February 2, 2013 8:49:43 PM
Adele Elliott - firstname.lastname@example.org
In the history of this great country there are battles of such epic importance that they are remembered for generations. Even after all the combatants have long since gone on to their reward, some names still resonate with Americans.
The Battle of Antietam was the first battle of the Civil War on northern soil, and considered the bloodiest day in American history. Pearl Harbor marked the entrance of the U.S. into World War II, and is still the last military attack on our country. The Battle of Bunker Hill (Breed's Hill) was important in the Revolutionary War. We didn't win that one, but the British learned a bit about the colonials' strength and resolve. (shareranks.com/)
Most people will fight for a cause, even a questionable one. George Armstrong Custer made his "last stand" at Little Big Horn. There, he tried to force Lakota Sioux and Northern Cheyenne Indians off of land that these people considered sacred. Although the land had been granted to them by a treaty, the discovery of gold made the U.S. government change its mind. (americaslibrary.gov) Sadly, this battle did not end well for either side.
We all "remember the Alamo," where an overpowered bunch of Texans bravely fought for land that belonged to Mexico. (about.com) Once again, a tragic end resulting from a suspicious motive.
But we are truly a gung-ho nation. We love to take sides, even in unimportant battles. Today is the Super Bowl, a contest between two teams that will settle nothing. There will be no borders re-drawn, no land seized, no laws changed because of this. Of course, we can also hope that there will be no deaths, and very little bloodshed.
I am thrilled that this "battle" will take place in my first -- and favorite -- city, New Orleans. It is appropriate that an event of almost no consequence will be staged in a city where celebration is valued over practically everything else. New Orleans may have a huge murder rate (62.1 gun murders per 100,000 people (theatlanticcities.com/), but the party goes on. Have fun, have a drink. "Laugh about it, shout about it, when you've got to choose. Ev'ry way you look at it, you lose" ("Mrs. Robinson," Simon and Garfunkel).
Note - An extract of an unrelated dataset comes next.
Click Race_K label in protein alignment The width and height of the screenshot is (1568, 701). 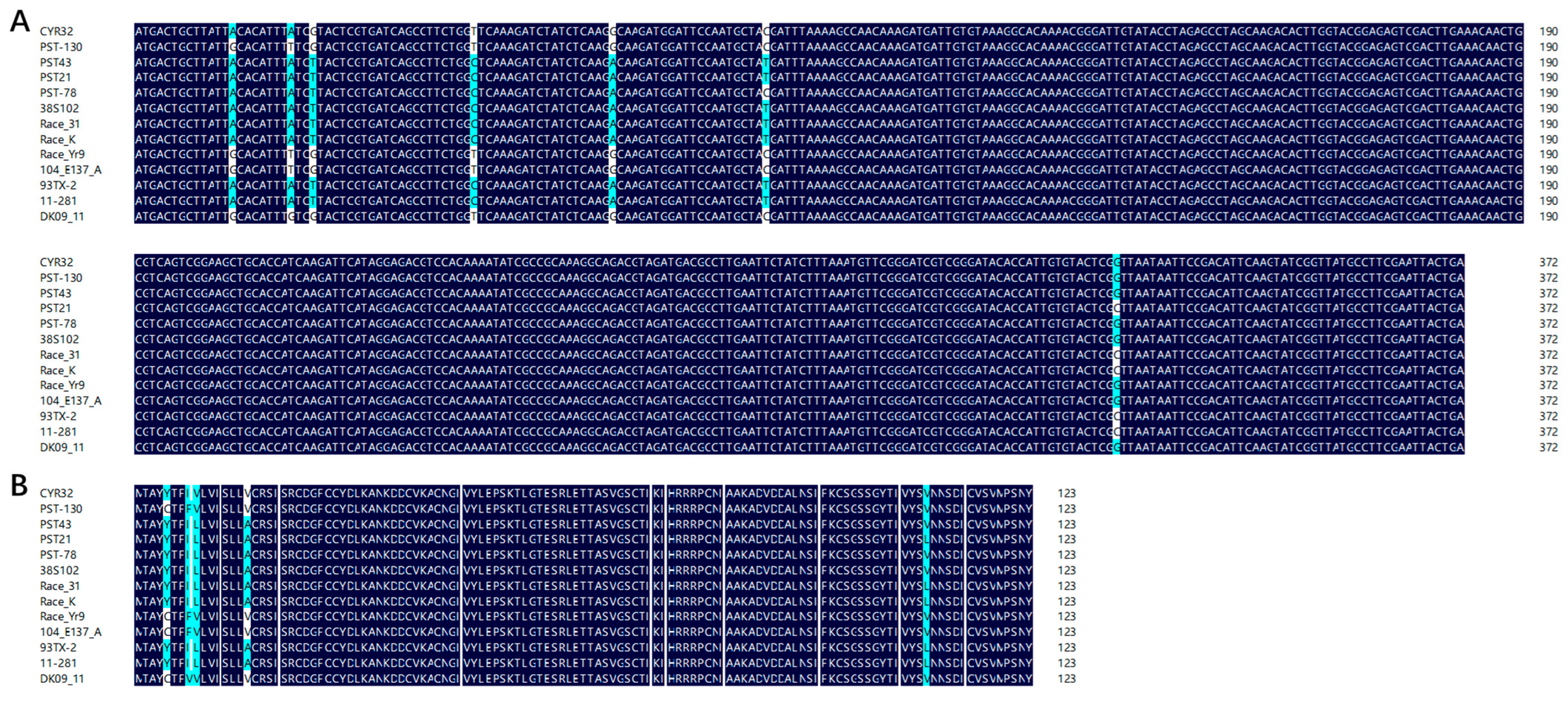[x=58, y=601]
The real competition is about bucks. The actual results are not about who wins the game. Both sides come out with huge profits and bragging rights. The Super Bowl is about advertising dollars, merchandise sales and each player's position in next year's negotiations. It is all so very meaningless. Does a big trophy change anything?
I wish we could get this excited about the pathetic state of Mississippi public education, or the way our tax dollars are spent by "autonomous" organizations like the Columbus Convention and Visitors Bureau.
Our country, and our little triangle, have huge issues with hunger, homelessness and the lack of medical care for our fellow citizens. Yet, we get all worked up over a "game" that will not effect us in any positive way.
I actually have no idea which teams are playing this afternoon. If that is important to you, then I hope your favorite wins. But I also hope that after the screaming and overindulging of game-day snacks we can give some attention to really important matters. If we do this, then all those Americans who fought for real causes, in real battles, will not have died in vain.
Adele Elliott, a New Orleans native, moved to Columbus after Hurricane Katrina.